(DOCUMENTO ORIGINAL)
De la Riva empezó a trabajar en enero y, en colaboración con la nueva curadora principal, Fabiola Talavera, idea formas de atraer más visitantes al recinto, uno de los 15 lugares de la ciudad gestionados por el Instituto Nacional de Bellas Artes y Literatura. Pero crear una programación que se adapte a la estructura reutilizada ha sido una tarea abrumadora desde el año 2000, cuando, tras algunas otras encarnaciones, se convirtió en el laboratorio de arte.
Un reto: el lugar es enorme, diseñado para una época en la que los edificios sagrados debían evocar el poder y la majestuosidad de la Iglesia católica. Las plantas del espacio expositivo ocupan 1490 metros cuadrados, y los techos alcanzan los 19 metros. Esto significa que una sola sala de exposición puede tener la altura equivalente a un edificio de seis pisos. Cualquier obra expuesta tiene que ser "espectacular", en palabras de De la Riva, para llamar la atención.
Aunque internamente el edificio ha sido despojado de muchos elementos religiosos --no hay altar central ni bancos--, hay detalles con los que hay que lidiar, como puertas con arcos, columnas de hormigón y murales del tamaño de vallas publicitarias en paredes y techos.
Para los curadores que tienen el arte actual en mente, también existe el bagaje psicológico que conllevan más de cuatro siglos de historia, parte de ella estremecedora. Durante la Inquisición española, el Convento de San Diego, como se le conocía, era un lugar de Ciudad de México donde se quemaba vivos a los acusados de herejía por sus pecados. Esa función perduró hasta bien entrado el siglo XVIII.

(TAREAS PROPUESTAS)
1. Según el documento, ¿qué altura alcanzan los techos del espacio expositivo?
2. Presenta como lista JSON de cadenas las líneas de los registros comprendidas entre la que contiene "table title cell" y la que contiene "Click Bill Johnston's", ambas incluidas, con una cadena por línea y sin las líneas en blanco.
El documento y los registros proceden de fuentes distintas.

(REGISTROS)
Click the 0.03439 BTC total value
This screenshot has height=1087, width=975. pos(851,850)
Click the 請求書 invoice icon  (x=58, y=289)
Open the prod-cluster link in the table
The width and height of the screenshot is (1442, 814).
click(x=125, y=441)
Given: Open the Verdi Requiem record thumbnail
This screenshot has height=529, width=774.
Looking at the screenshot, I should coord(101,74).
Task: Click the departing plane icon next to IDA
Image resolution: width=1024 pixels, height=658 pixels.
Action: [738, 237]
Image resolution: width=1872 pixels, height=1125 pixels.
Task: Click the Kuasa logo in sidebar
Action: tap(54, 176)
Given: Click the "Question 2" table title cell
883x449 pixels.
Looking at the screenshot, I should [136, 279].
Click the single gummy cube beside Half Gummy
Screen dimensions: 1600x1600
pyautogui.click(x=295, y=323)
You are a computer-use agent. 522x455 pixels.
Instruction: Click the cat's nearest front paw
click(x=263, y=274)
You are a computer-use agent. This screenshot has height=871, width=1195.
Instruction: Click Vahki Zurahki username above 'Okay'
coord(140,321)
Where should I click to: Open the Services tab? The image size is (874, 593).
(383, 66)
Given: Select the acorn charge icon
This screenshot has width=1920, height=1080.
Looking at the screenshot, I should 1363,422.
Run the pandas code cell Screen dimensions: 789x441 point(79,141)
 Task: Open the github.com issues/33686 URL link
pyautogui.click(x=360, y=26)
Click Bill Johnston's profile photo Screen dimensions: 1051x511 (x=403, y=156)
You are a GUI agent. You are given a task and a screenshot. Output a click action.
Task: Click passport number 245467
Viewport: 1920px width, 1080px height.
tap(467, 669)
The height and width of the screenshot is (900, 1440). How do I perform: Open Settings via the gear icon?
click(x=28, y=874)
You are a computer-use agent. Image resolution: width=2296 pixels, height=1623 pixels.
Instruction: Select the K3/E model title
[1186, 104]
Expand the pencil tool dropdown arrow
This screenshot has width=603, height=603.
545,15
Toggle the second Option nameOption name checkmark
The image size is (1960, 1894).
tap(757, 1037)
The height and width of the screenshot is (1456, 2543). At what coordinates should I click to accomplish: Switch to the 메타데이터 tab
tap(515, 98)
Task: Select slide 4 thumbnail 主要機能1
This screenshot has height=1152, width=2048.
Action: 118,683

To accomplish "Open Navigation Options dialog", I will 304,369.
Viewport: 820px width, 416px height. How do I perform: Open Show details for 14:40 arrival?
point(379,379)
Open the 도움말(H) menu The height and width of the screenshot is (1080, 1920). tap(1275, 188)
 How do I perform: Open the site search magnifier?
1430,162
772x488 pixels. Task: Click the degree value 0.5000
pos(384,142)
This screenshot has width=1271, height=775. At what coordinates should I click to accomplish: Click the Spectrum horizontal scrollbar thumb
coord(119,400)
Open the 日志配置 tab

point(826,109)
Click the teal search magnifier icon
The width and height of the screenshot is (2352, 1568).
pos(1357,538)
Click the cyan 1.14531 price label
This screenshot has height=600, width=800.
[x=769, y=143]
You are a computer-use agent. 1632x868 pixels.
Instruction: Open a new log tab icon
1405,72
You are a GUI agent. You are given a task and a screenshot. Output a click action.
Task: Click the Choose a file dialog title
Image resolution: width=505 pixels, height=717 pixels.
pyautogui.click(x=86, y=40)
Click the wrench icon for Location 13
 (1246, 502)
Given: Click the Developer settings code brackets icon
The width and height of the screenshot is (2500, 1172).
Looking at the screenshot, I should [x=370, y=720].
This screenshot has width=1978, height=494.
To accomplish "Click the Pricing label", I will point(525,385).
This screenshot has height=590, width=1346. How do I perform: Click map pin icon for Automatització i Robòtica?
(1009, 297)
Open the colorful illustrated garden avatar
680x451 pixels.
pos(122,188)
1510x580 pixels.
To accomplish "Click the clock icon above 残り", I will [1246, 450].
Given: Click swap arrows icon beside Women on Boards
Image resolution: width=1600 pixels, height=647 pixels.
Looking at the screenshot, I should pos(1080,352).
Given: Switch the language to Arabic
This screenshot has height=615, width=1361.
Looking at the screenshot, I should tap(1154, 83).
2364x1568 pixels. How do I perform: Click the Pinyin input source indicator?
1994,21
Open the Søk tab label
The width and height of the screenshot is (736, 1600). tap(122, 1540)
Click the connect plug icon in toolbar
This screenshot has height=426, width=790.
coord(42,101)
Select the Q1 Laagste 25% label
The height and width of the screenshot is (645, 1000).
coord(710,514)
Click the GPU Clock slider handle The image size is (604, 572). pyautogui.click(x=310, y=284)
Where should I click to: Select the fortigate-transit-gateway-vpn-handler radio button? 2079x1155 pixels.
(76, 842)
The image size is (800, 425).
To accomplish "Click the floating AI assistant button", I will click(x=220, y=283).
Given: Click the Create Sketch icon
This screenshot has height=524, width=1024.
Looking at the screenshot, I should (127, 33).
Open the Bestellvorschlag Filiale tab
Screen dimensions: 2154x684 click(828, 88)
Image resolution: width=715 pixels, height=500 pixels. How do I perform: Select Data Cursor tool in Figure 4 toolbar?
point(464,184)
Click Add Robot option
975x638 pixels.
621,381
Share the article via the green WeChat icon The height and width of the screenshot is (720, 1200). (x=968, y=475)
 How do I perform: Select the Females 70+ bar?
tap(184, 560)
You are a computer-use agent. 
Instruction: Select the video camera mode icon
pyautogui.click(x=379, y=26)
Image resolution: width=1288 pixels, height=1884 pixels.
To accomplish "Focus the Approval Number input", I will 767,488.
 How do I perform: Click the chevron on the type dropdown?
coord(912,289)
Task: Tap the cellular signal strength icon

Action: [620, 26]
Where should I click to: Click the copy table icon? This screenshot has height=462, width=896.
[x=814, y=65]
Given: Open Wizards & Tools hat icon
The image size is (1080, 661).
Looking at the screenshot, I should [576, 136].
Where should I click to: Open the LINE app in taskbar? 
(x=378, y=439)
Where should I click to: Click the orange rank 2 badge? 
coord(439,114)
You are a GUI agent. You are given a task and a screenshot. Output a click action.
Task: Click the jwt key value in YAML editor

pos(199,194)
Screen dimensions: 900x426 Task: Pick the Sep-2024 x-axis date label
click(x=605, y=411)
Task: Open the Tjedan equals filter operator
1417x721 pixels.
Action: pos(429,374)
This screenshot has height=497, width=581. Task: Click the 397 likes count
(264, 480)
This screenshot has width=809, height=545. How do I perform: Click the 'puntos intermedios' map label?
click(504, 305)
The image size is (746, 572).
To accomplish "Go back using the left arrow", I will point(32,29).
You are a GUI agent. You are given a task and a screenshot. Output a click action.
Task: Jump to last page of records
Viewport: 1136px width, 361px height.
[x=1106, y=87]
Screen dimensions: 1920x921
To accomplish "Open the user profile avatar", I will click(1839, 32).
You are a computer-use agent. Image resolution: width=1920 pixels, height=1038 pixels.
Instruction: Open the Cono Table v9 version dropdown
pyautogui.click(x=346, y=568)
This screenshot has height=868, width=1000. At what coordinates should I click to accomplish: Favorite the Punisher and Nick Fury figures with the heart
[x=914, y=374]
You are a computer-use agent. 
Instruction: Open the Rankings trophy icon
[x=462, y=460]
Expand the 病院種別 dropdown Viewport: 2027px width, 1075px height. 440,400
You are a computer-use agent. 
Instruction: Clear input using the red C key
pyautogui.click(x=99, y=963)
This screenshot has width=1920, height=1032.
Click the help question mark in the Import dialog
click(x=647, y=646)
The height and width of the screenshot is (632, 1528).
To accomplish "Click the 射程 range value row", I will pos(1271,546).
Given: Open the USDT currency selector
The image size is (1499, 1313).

(PROBLEMAS RESUELTOS)
1. Los techos alcanzan los 19 metros.

2.
[
  "Given: Click the \"Question 2\" table title cell",
  "883x449 pixels.",
  "Looking at the screenshot, I should [136, 279].",
  "Click the single gummy cube beside Half Gummy",
  "Screen dimensions: 1600x1600",
  "pyautogui.click(x=295, y=323)",
  "You are a computer-use agent. 522x455 pixels.",
  "Instruction: Click the cat's nearest front paw",
  "click(x=263, y=274)",
  "You are a computer-use agent. This screenshot has height=871, width=1195.",
  "Instruction: Click Vahki Zurahki username above 'Okay'",
  "coord(140,321)",
  "Where should I click to: Open the Services tab? The image size is (874, 593).",
  "(383, 66)",
  "Given: Select the acorn charge icon",
  "This screenshot has width=1920, height=1080.",
  "Looking at the screenshot, I should 1363,422.",
  "Run the pandas code cell Screen dimensions: 789x441 point(79,141)",
  " Task: Open the github.com issues/33686 URL link",
  "pyautogui.click(x=360, y=26)",
  "Click Bill Johnston's profile photo Screen dimensions: 1051x511 (x=403, y=156)"
]